La conférence publique de Kayanza, le 27 mars, en a offert une illustration saisissante. Les citoyens attendaient des réponses concrètes sur des préoccupations immédiates : pénurie de carburant, hausse persistante des prix, rareté du sucre, incertitudes entourant le rapatriement des réfugiés. Ils ont entendu des intentions sans échéancier, des engagements sans instruments précis, des assurances générales sans indications vérifiables.
Une phrase a particulièrement retenu l’attention : « Si le manque de carburant nous préoccupe, nous devons être heureux : cela signifie que nous avons des voitures. » L’intention n’était probablement ni de heurter ni de minimiser les difficultés.
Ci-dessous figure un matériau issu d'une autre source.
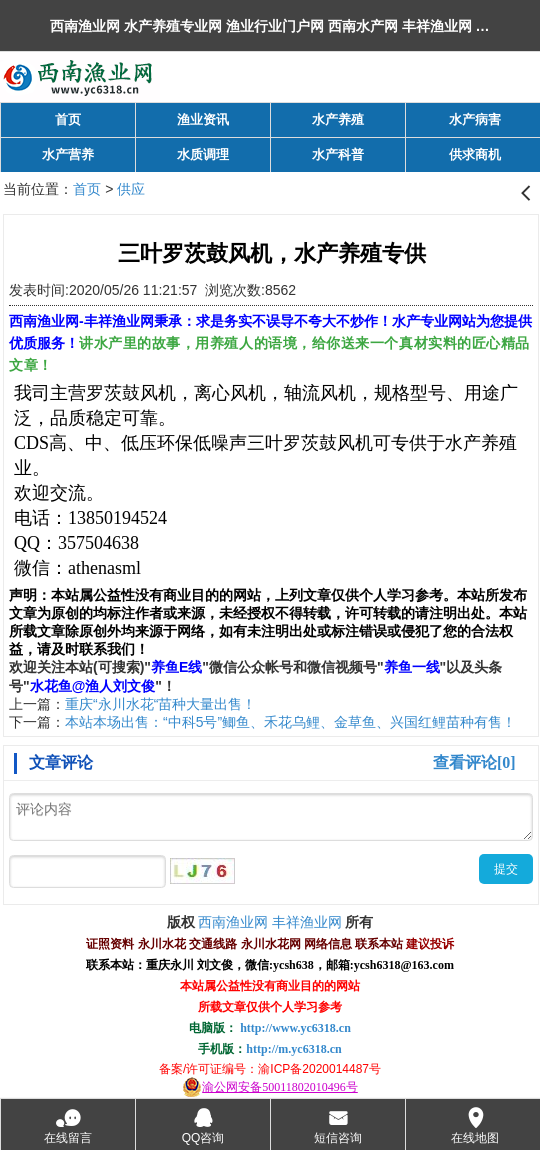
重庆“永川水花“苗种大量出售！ (160, 704)
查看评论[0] (474, 762)
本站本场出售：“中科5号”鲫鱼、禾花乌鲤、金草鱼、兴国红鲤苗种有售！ (290, 722)
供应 (131, 189)
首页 (87, 189)
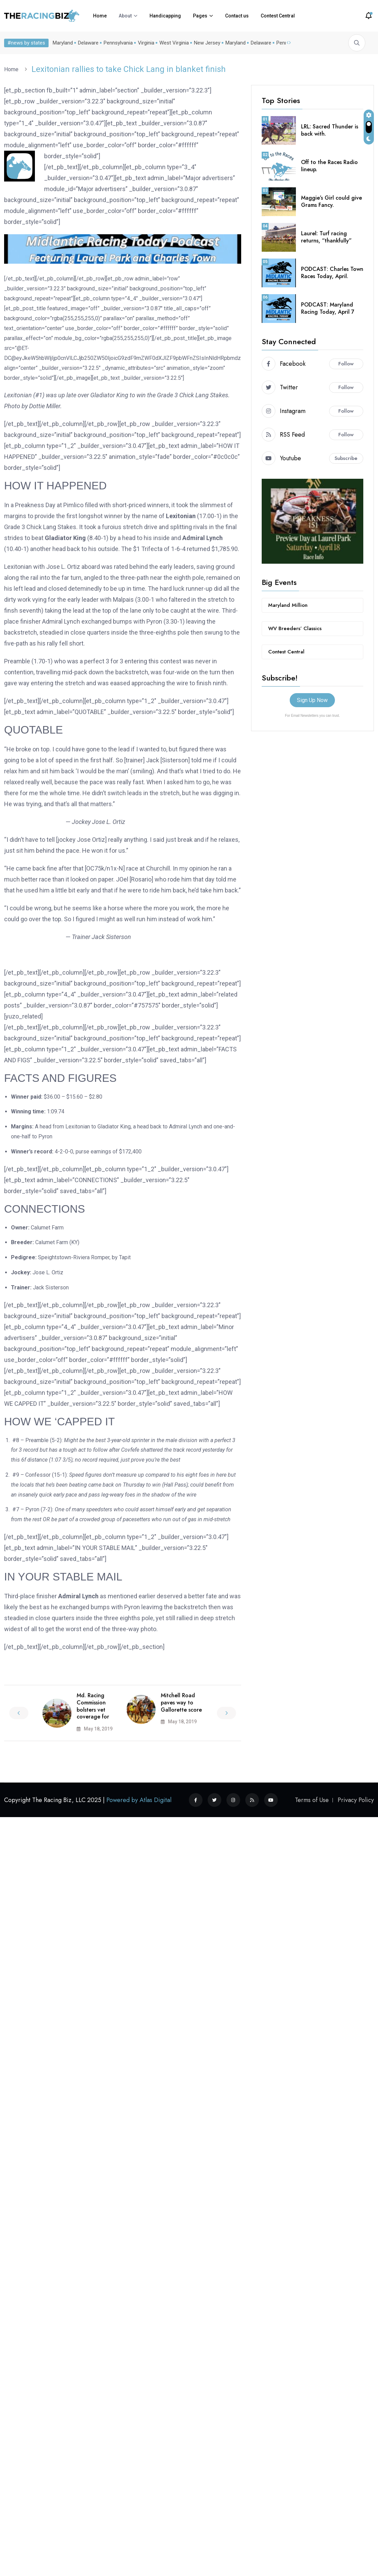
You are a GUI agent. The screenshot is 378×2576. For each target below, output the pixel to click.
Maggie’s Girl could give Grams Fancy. (331, 201)
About (125, 15)
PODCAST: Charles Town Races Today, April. (332, 272)
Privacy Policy (356, 1800)
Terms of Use (312, 1800)
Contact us (237, 15)
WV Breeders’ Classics (295, 628)
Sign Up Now (312, 700)
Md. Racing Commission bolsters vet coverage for (93, 1706)
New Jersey (206, 43)
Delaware (87, 43)
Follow (346, 363)
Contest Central (278, 15)
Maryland (61, 43)
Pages (200, 15)
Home (100, 15)
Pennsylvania (116, 43)
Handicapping (165, 15)
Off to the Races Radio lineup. (329, 165)
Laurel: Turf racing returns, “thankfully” (326, 237)
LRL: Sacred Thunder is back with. (329, 130)
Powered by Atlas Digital (138, 1800)
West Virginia (172, 43)
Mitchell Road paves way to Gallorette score (181, 1702)
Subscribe (346, 458)
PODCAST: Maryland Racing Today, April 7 (327, 308)
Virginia (144, 43)
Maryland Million (288, 605)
Mais la formule a révélé un décalage perceptible entre la parole publique et l’expérience quotidienne de nombreux citoyens. Elle a donné le sentiment d’une parole qui explique sans convaincre, qui répond sans vraiment écouter.
Or, la crédibilité ne se décrète pas. Elle se construit par la reconnaissance des difficultés, la précision des décisions et la clarté des délais. Sans ces éléments, la communication cesse d’être un instrument de responsabilité pour devenir un exercice formel.
Quelques jours plus tard, un événement d’une nature tout autre a rappelé ce que peut produire une communication rapide et factuelle. Le mardi 31 mars, en soirée, des explosions successives ont secoué le camp militaire de Musaga, à Bujumbura — communément appelé la Base. Détonations, bruits de tirs, circulation précipitée, familles cherchant à s’éloigner : en quelques minutes, l’inquiétude s’est propagée.
Dans ce type de situation, l’absence d’information devient elle-même un facteur de désordre. Les réseaux sociaux accélèrent la circulation d’hypothèses, parfois alarmistes, souvent invérifiables. L’incertitude nourrit la peur.
L’intervention rapide du porte-parole de la Force de Défense Nationale, relayée par celui du ministère de la Sécurité publique, a contribué à contenir cette spirale. En indiquant sans délai qu’un court-circuit dans un dépôt de munitions serait à l’origine des explosions, les autorités ont fourni un cadre explicatif immédiat, même provisoire. Elles ont reconnu l’événement, nommé une cause et annoncé la poursuite des vérifications.
Cette prise de parole n’a pas dissipé toutes les interrogations. Mais elle a permis de réduire l’espace laissé aux spéculations . Elle rappelle que la première fonction de l’État, dans l’incertitude, est d’éclairer et de rassurer.
Dans une crise, les mots comptent autant que les actes. Dire clairement, tôt et vrai renforce la crédibilité du pouvoir. Et rassure la population.